RECORD EXCERPTS |
↓

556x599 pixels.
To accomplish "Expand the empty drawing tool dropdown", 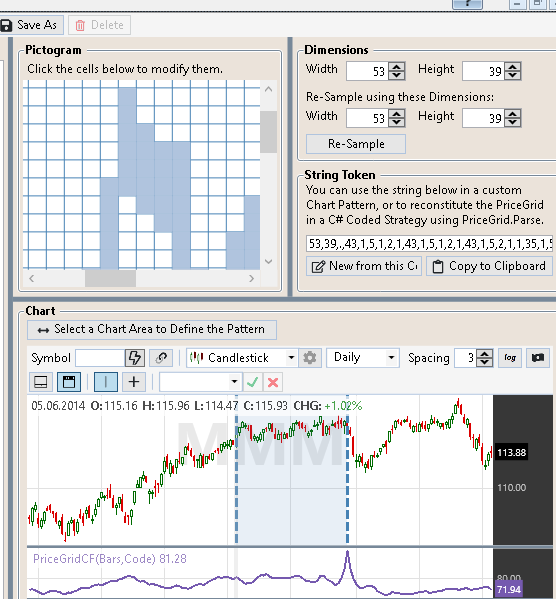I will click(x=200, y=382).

↑
↓

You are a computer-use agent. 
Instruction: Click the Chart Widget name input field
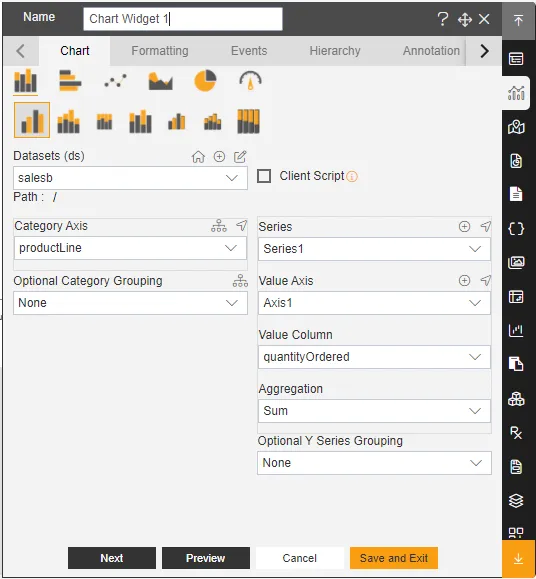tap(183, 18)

↑

WHAT YOU ARE ASKED TO DO |
Render the data between the lines holding "You are a computer-use agent." and "tap(183, 18)", inclusive, as a numbered list with blank lines omitted. Leave the pictures out of your answer.

ANSWER FOR THIS EXERCISE |
1. You are a computer-use agent. 
2. Instruction: Click the Chart Widget name input field
3. tap(183, 18)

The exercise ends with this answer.